◆ **Source text**:
Justices to Hear Landmark Free-Speech Case
Defiant Message Spurs Most Significant Student 1st
Amendment Test in Decades
By Robert Barnes
Washington Post Staff Writer
Tuesday, March 13, 2007; A03
The most important student free-speech conflict to reach the Supreme Court since the height of the Vietnam War hinges on
a somewhat absurd, vaguely offensive, mostly nonsensical message of protest.
Bong Hits 4 Jesus.
That is the slogan that a defiant high school student named Joseph Frederick fashioned with a 14-foot piece of paper and
a $3 roll of duct tape. His goal was partly to get on TV as the Olympic torch passed through his town of Juneau, Alaska, and
mostly to get under the skin of his disciplinarian principal, Deborah Morse, with whom he had a running feud.
It worked, at least the irritating-the-principal part. Morse crossed Glacier Avenue to Frederick's position across from
the school and confiscated the banner. She later suspended him for 10 days. Frederick, a high school rebel who at the time
was fond of quoting Thoreau and Voltaire, said Morse tacked on the last five days when he paraphrased Thomas Jefferson's admonition
that "speech limited is speech lost."
In the five years since, a classic conflict between a second-semester senior impatient to move on in the world and his
frazzled principal trying to maintain order has become an only-in-America battle spawning numerous lawsuits, conflicting court
rulings and changes that shook the lives of its participants.
Now, a wide range of interested parties has assembled for what they see as an epic Supreme Court battle, which will be
heard on Monday.
The American Civil Liberties Union has been on Frederick's side from the jump, joined by a diverse liberal and conservative
coalition of civil rights, constitutional law and religious organizations. Kenneth W. Starr, the independent counsel during
the investigation of President Bill Clinton, has volunteered his time to the Juneau School District, and school boards nationwide,
plus the Bush administration, are supporting Morse and the school district.
Morse v. Frederick asks the justices to weigh the court's famous 1969 ruling that students do not "shed their constitutional
rights to freedom of speech or expression at the schoolhouse gate" against more recent decisions acknowledging a school system's
ability to create rules that maintain order and protect students from messages deemed harmful.
In this case, the school board maintains that Frederick's slogan encouraged smoking marijuana. But other school districts,
especially in light of school shootings and other violence, have restricted clothing and speech that they thought could cause
disruption or violence.
Both sides equate an adverse ruling with cataclysmic results.
The "extraordinarily broad claim" asserted by the government, said ACLU national legal director Steven R. Shapiro, "would
in effect overrule the entire architecture of student speech law that the Supreme Court has so carefully constructed over
the past 40 years."
Morse's brief, written by Starr and a team of pro bono lawyers at the firm of Kirkland and Ellis, said ratification of
Frederick's victory in the appellate court would make all the more daunting "the vital task of teachers, administrators and
volunteer school board members in attending holistically to the needs of millions of students entrusted every school day to
their charge."

◆ **Provided data**:
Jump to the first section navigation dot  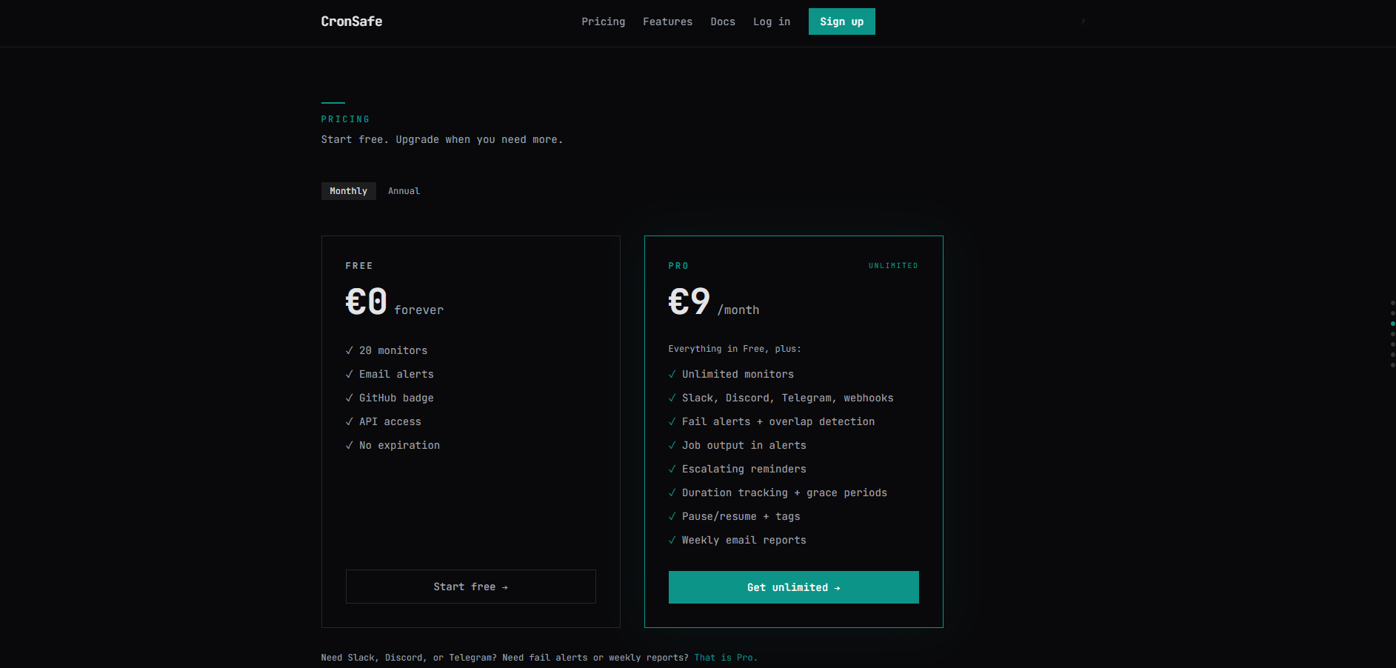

◆ **Problems and tasks**:
1. In the article on the student free-speech case, what materials did Frederick use to make his banner?
2. Write the next few paragraphs of the article on the student free-speech case, picking up after its final sentence.
The data comes from a separate source and has no connection to the article.

◆ **Outputs for the tasks**:
1. A 14-foot piece of paper and a $3 roll of duct tape.

2.
Frederick was one of them, five years ago, though he was not a particularly happy student at Juneau-Douglas High School.
One day, he refused a vice principal's order to leave a student commons area where he was reading Albert Camus, and the police
were called. The next day, he remained in his seat while others stood for the Pledge of Allegiance and was sent to the principal's
office. He described it all in a mini-treatise -- "This is a story of a high school senior who refused to bow down in submission
before an authority . . . ." -- he posted on the Internet.
He planned his ultimate protest for Jan. 24, 2002, the day the Olympic torch was scheduled to pass through Juneau, part
of a 50-state relay leading up to the Salt Lake City Olympic Games. Frederick said he had seen the phrase "Bong Hits For Jesus"
on a sticker on a snowboard.
"To me, it's absurdly funny," Frederick, now 23, said in a recent conference call with reporters organized by the ACLU.
"The phrase was not important. I wasn't trying to say anything about religion. I wasn't trying to say anything about drugs.
I was just trying to say something. I wanted to use my right to free speech, and I did it."
While that right was clearly established by the court four decades ago, subsequent decisions have allowed some restrictions,
including those on speech considered indecent enough to disrupt a school's mission, and some content in school newspapers.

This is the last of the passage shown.